Genesis of Chadic Polities
Genesis of Chadic Polities
- Augustin HollAugustin HollXiamen University
Summary
Chadic is above all a linguistic category. It includes a number of languages belonging to the Afro-Asiatic linguistic family and located almost exclusively in the Chad basin in North central Africa. Chadic languages are distributed in in three regional clusters, each divided in to part: Western Chadic with northwest and southeast sub-clusters, Central Chadic with southern and northern sub-cluster, and finally, Eastern Chadic with southwestern and northeastern sub-clusters. The history of settlement, expansion, and socio-cultural evolution of speakers of Chadic languages is intimately the consequences of climate change on Lake Chad and the Chad basin. Converging results of genomic research point to the Eastern African origins of Ancestral Chadic.
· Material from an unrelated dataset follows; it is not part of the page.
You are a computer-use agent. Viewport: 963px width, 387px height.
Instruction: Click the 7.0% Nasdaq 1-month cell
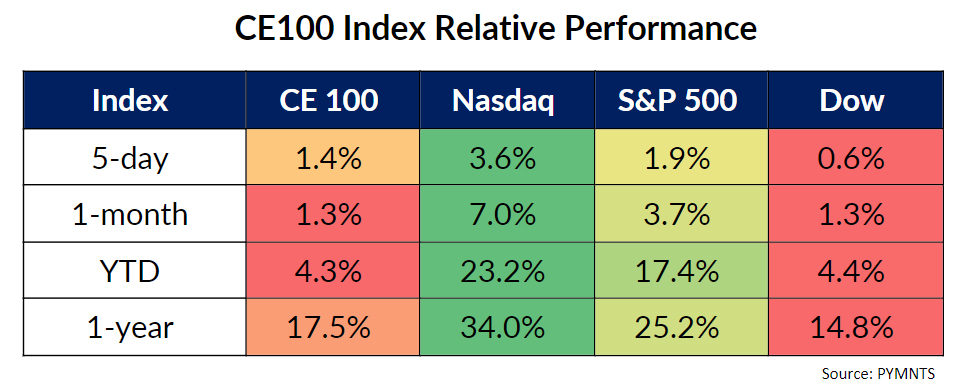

Groups of Ancestral Chadic migrated along the tributaries of the Shari River, forming the Proto-Chadic Homeland in the southeast of the Mid-Holocene Lake Chad. These Early Chadic speaking communities drifted northeastward, northward, and northwestward, initially as pastoral nomadic groups, then sedentary mixed-farmers. The socio-political systems changed radically during the first half of the second millennium CE, from 1000 to 1500 CE, presiding over the emergence hierarchical and centralized polities in Western and Central Chadic areas.